• [Goal] Please list every line below that contains the string "Task", with case taken into account.

• [Data for this exercise]
—————

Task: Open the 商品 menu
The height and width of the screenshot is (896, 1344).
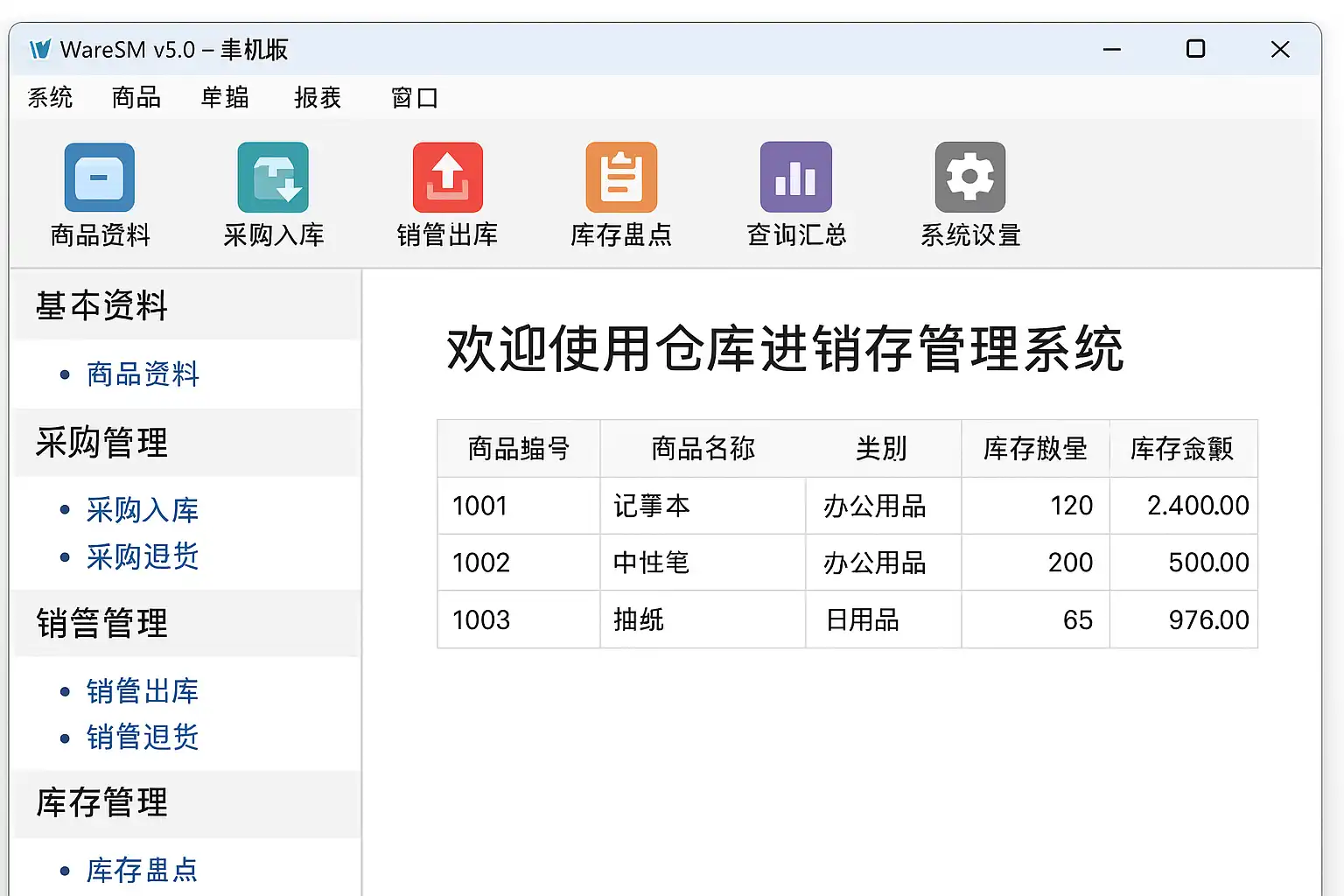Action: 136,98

—————

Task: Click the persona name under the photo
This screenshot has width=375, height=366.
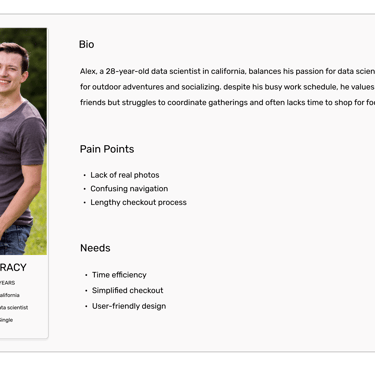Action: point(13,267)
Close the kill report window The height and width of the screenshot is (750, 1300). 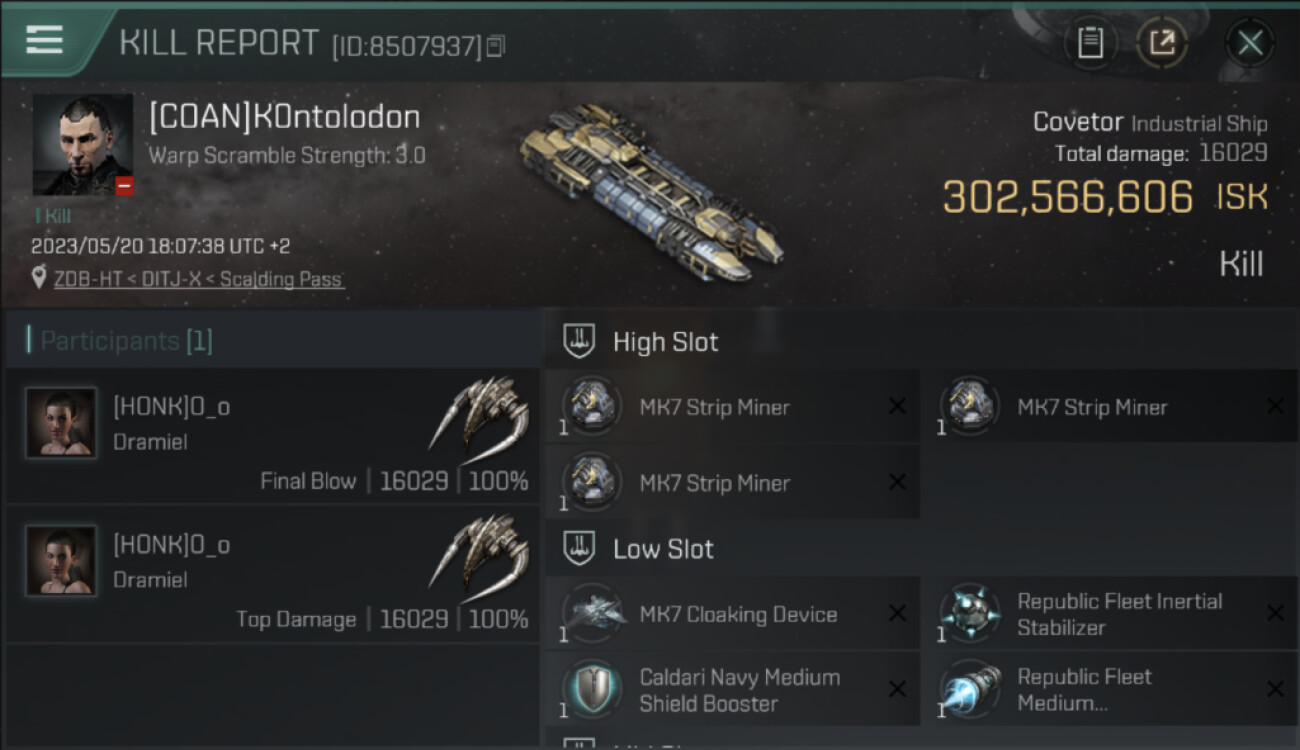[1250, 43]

—————

• [Exercise output]
Task: Open the 商品 menu
Task: Click the persona name under the photo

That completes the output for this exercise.